§ **Try it**:
Lines below that include "will" are the answer; copy each one.

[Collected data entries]
··········
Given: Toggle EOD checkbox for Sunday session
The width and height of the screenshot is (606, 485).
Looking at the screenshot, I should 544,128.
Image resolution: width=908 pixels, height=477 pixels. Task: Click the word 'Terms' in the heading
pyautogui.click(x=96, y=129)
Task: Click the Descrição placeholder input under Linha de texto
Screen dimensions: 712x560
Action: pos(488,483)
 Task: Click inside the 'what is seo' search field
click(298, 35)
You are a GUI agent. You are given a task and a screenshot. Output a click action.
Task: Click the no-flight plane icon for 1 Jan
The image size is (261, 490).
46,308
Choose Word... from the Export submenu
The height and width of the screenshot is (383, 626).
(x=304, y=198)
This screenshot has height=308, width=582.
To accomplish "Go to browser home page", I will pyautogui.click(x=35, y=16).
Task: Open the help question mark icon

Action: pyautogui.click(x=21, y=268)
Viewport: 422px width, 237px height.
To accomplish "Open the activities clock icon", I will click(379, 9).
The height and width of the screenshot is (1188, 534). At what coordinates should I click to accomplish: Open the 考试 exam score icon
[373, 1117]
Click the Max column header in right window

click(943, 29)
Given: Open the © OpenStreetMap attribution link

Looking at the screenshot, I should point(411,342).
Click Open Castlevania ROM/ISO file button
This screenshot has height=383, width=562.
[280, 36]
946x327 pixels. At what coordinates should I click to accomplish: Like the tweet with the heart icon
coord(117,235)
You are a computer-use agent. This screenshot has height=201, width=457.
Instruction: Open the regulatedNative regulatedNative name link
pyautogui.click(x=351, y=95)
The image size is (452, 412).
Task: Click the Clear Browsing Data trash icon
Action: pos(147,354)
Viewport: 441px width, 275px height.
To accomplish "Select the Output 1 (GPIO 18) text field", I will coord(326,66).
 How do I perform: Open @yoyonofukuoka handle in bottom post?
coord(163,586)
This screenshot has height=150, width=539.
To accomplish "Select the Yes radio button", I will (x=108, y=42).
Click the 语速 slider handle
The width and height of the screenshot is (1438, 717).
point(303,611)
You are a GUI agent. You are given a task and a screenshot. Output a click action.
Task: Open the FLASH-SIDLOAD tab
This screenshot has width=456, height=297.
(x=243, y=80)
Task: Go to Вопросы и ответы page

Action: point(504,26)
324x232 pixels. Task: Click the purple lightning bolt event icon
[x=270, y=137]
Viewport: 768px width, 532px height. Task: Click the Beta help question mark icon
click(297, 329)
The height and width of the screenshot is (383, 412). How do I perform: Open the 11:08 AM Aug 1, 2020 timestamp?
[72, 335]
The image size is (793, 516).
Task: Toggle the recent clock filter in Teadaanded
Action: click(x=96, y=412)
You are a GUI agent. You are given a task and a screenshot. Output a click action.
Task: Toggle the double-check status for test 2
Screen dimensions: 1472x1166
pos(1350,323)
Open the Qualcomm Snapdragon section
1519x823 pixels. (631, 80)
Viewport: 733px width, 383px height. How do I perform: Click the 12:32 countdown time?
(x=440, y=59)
··········
§ **Reply to the task**:
To accomplish "Go to browser home page", I will pyautogui.click(x=35, y=16).
To accomplish "Open the activities clock icon", I will click(379, 9).
To accomplish "Select the Output 1 (GPIO 18) text field", I will coord(326,66).
To accomplish "Select the Yes radio button", I will (x=108, y=42).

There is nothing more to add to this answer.